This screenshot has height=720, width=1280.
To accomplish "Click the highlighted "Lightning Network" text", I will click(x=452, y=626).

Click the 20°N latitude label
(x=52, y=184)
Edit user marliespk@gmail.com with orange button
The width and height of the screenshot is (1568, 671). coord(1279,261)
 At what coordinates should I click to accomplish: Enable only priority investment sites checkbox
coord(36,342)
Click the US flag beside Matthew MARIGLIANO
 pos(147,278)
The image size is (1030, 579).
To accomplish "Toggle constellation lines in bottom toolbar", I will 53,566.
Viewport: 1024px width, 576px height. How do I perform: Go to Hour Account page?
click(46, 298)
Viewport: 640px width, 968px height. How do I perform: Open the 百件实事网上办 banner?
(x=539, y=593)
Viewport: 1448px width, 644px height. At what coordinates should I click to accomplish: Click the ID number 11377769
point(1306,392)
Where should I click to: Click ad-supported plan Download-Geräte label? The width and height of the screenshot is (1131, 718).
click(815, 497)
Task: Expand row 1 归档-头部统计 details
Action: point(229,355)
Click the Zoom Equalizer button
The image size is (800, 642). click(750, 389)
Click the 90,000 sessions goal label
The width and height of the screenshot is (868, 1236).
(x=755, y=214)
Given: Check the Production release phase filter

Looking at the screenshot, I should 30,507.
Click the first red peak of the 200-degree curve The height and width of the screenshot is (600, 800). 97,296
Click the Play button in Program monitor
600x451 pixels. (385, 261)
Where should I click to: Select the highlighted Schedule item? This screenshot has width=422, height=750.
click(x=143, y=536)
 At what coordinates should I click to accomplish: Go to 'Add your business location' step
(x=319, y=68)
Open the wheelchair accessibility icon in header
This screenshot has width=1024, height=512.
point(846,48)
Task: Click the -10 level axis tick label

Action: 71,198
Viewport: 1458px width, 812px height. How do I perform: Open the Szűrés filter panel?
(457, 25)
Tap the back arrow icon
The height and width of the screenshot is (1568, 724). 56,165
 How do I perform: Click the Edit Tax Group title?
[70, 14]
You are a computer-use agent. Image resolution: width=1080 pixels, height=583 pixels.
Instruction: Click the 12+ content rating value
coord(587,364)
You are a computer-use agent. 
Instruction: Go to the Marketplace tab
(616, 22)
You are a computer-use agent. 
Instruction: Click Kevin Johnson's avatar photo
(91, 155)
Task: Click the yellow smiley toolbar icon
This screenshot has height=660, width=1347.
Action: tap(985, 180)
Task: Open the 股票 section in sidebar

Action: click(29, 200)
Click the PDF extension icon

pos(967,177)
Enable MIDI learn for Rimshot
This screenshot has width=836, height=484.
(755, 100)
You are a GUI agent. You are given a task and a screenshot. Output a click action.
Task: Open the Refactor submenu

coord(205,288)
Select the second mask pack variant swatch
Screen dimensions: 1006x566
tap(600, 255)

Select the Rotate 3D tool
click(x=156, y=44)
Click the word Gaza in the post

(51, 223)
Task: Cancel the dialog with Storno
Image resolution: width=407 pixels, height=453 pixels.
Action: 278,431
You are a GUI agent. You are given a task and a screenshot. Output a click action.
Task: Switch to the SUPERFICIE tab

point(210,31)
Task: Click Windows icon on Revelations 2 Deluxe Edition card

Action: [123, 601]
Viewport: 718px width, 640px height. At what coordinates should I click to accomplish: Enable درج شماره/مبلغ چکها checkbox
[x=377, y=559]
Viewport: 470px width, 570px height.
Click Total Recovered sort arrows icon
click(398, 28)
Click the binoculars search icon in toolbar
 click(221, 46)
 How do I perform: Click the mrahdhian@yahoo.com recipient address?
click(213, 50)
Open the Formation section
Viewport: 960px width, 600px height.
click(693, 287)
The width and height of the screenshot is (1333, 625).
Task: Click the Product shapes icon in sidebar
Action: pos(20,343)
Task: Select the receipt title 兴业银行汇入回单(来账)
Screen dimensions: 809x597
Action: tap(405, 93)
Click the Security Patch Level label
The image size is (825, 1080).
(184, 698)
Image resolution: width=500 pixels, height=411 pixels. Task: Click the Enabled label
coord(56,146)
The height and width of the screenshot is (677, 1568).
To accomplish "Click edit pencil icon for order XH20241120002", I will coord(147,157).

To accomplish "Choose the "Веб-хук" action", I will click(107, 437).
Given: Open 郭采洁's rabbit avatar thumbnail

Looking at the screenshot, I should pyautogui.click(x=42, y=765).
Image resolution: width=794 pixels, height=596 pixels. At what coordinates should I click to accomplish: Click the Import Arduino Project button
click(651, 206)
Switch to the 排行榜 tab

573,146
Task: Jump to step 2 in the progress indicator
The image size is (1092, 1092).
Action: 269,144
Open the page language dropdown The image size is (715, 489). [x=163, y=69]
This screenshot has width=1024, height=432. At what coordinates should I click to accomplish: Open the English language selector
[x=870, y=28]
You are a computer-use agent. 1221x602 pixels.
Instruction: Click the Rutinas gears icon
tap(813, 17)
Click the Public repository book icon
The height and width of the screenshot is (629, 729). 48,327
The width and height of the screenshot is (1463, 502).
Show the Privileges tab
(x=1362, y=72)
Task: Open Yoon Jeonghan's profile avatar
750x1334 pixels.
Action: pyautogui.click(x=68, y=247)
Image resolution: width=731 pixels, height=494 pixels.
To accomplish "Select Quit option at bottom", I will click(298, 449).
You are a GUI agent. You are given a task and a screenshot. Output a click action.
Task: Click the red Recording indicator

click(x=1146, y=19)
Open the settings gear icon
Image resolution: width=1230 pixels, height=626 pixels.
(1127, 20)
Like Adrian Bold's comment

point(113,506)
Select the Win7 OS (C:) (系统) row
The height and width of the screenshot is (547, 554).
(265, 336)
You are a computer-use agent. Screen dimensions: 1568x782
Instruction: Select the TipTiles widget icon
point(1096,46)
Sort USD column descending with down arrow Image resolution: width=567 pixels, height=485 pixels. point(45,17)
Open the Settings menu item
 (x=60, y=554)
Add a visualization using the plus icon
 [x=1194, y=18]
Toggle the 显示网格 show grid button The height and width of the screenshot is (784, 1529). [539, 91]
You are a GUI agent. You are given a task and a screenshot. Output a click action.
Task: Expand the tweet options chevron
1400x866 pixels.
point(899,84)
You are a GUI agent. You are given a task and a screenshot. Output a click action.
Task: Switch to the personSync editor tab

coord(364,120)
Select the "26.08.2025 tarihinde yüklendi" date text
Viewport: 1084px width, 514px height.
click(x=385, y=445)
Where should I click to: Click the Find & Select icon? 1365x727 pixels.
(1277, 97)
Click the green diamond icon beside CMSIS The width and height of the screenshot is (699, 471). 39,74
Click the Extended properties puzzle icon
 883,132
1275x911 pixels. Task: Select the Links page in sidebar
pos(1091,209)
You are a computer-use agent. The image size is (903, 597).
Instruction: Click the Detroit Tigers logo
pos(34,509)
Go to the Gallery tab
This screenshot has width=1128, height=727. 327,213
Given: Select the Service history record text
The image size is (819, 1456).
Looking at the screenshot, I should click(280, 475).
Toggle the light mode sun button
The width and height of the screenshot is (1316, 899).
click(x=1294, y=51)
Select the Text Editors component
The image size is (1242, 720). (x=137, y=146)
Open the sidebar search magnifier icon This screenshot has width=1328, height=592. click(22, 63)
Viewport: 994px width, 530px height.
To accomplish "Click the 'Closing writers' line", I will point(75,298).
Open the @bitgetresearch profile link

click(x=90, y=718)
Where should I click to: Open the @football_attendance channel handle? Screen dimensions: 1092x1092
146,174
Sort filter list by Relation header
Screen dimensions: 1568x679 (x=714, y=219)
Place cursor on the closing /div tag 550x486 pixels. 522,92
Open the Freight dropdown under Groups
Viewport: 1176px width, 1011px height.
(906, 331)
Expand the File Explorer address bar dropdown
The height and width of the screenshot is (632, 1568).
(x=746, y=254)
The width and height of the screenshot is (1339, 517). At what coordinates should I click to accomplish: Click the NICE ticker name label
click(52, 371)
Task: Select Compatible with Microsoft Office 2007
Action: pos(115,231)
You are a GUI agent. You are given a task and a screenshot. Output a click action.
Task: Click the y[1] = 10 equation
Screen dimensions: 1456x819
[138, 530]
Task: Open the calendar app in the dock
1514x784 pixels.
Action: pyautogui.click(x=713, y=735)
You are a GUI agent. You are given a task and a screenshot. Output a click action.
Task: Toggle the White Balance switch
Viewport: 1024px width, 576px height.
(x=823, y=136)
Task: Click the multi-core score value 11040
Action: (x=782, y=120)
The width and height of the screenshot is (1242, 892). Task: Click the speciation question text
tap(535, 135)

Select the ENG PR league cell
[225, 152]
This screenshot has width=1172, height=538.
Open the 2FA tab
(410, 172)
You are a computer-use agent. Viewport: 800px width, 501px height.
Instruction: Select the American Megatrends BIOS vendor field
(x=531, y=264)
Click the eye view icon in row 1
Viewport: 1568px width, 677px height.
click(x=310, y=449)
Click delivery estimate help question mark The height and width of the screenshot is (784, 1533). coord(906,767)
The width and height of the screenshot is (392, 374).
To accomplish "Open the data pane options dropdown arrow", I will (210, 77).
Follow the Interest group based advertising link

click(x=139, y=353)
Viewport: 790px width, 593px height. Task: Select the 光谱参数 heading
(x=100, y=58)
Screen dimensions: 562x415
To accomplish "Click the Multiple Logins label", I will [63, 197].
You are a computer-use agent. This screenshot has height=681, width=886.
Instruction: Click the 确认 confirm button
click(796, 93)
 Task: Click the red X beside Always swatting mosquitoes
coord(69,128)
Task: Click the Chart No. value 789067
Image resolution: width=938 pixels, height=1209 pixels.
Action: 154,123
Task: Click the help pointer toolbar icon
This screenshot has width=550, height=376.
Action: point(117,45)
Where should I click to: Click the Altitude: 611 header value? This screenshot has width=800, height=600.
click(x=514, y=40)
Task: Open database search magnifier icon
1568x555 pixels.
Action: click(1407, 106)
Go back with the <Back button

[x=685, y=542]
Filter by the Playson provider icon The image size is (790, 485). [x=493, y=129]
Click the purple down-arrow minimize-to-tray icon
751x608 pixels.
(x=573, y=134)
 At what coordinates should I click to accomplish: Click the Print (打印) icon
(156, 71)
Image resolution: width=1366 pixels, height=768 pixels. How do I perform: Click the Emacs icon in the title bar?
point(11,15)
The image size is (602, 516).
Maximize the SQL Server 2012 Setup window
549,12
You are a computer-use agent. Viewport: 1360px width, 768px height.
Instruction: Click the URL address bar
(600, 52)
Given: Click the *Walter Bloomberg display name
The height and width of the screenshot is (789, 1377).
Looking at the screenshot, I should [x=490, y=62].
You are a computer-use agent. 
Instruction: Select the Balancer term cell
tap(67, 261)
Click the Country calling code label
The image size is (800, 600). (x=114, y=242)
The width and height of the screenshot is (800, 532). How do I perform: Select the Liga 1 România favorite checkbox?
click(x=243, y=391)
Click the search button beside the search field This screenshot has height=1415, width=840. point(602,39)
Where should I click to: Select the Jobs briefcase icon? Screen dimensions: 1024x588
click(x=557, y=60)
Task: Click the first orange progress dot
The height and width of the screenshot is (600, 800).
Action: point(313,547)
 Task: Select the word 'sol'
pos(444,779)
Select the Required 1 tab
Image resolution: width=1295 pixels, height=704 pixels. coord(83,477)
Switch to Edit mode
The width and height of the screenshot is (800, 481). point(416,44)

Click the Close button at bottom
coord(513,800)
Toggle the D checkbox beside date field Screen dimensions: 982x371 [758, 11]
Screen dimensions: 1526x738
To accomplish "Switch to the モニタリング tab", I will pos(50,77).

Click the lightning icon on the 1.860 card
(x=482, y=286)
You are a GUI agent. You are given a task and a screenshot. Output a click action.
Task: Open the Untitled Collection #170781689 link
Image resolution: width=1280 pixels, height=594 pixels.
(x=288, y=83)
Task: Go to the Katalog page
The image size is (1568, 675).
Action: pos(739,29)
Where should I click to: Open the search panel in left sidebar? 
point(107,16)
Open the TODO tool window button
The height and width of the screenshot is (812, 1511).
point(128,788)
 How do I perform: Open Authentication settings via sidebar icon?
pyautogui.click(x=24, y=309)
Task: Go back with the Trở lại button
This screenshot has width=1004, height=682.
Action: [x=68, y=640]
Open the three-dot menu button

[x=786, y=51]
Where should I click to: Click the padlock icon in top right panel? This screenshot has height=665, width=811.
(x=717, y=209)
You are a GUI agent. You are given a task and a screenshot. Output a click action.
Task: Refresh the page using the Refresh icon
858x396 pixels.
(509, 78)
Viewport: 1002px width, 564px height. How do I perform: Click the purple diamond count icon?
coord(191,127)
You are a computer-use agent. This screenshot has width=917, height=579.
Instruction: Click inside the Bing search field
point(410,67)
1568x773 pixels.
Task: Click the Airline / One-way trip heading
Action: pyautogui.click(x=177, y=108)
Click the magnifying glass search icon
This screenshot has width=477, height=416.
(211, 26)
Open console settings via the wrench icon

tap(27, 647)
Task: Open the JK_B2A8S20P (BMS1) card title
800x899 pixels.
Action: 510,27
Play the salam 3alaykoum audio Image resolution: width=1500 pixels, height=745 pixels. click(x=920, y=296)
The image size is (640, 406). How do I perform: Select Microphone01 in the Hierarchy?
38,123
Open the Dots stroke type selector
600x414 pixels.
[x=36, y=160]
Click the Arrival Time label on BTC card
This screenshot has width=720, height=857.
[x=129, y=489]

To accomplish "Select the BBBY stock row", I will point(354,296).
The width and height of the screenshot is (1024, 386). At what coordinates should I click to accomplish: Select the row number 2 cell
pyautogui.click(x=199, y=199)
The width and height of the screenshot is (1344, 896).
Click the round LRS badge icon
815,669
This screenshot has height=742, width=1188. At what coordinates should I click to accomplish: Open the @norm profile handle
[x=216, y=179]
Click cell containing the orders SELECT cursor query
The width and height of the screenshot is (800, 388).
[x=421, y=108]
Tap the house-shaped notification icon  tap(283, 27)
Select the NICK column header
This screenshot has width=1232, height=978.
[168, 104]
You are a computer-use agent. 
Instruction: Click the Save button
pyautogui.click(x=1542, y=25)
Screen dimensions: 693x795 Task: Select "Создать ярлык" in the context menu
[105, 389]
══════
Goal of the exercise.
Would you copy out exactly the lines above that start at the one containing "Click the Extended properties puzzle icon" and end at the one containing "Open the sidebar", inclusive?

Output of the task.
Click the Extended properties puzzle icon
 883,132
1275x911 pixels. Task: Select the Links page in sidebar
pos(1091,209)
You are a computer-use agent. The image size is (903, 597).
Instruction: Click the Detroit Tigers logo
pos(34,509)
Go to the Gallery tab
This screenshot has width=1128, height=727. 327,213
Given: Select the Service history record text
The image size is (819, 1456).
Looking at the screenshot, I should click(280, 475).
Toggle the light mode sun button
The width and height of the screenshot is (1316, 899).
click(x=1294, y=51)
Select the Text Editors component
The image size is (1242, 720). (x=137, y=146)
Open the sidebar search magnifier icon This screenshot has width=1328, height=592. click(22, 63)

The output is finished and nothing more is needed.